# Big Train Show 2012: Vendors Pt.2



## Gary Woolard (Jan 2, 2008)

Okay, we'll pick up where we left off in Vendors 1, more or less -- but there will be some jumping around for reasons I hope to make apparent.

*Gold Coast Station* was one of the largest Large Scale retailers present at the show, and they seemed to be doing pretty good business when we went by mid-day.










They were right across the aisle from Piko, which is relevant because the two companies seem to have developed a close working relationship. Here's what I mean --










I checked with SWTP to make sure -- this hand-written slogan was pasted up, not in the Piko booth, but in the Gold Coast booth!

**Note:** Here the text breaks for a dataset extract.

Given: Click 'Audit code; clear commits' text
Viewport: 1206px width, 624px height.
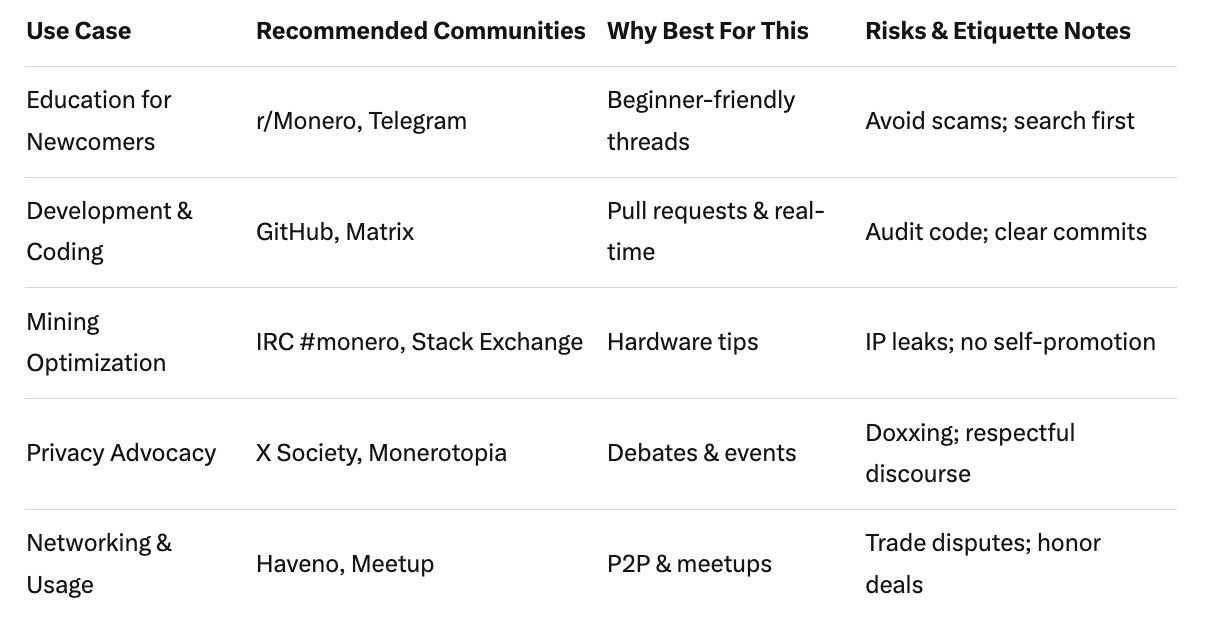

Here's a more substantial illustration of their cooperation -- a re-paint of Piko's small mogul in Daylight colors, exclusively for Gold Coast!










These flyers were up at several locations and in both booths. Just turn around so you're looking at the *Piko* booth, where Jonathan Meador is showing me and my friend, John, Piko's new curved switches (shown here in a variety of configurations.) And there's one of the 'Daylight' Flyers on the wall between Jonathan and me.










Jonathan also showed me Piko's 'new' switch controller. At first glance, this simply appeared to be a replacement for the old orange EPL boxes from LGB. Jonathan said something about the box being 'digital', which I wish I'd paid better attention to.










Looking at the display, it seems fair to say that Piko is aiming for a bigger share of the marketplace..










Regular show & convention goers (or even long-time readers of these review threads) will recognize J.S. Woodcrafts as the purveyors of neatly done custom buildings, along with furnishings and accessories to dress them with. Most of their buildings (at least the ones they bring to shows) have at least some level of animation going on -- whether it's a simple crane that rotates on its axis, a log hoist, or a working coaling station.










You regulars might recognize that glowing blue dome in the picture above. It's the top of an ice cream parlor, with a rotating ice-cream cone at the top! Alas, this year it got sold! I'm sure they can build you another one if you need it, however. And I've seen twins of this sawmill operating on at least a half-dozen layouts, complete with the eternally cut logs and the powerful whine of the saw.










Here are two of my favorites this year -- on the left is a mine head with a working hoist & platform, on the right is an old-style oil derrick with a working walking beam and a shed.










Bruce Hebron at the *Metal Shed* handcrafts models, plaques and other stuff that straddles the line between 'toys for big boys' and 'folk art.' He's the fellow who fabricated the line of rolling stock from the late, lamented A.W.N.U.T.S. magazine ("Always Whimsical, Not Usually to Scale"). Here he's holding a "Betsy A", the engine (which I believe he may have designed?) that was originally built to haul the AWNUTS consist.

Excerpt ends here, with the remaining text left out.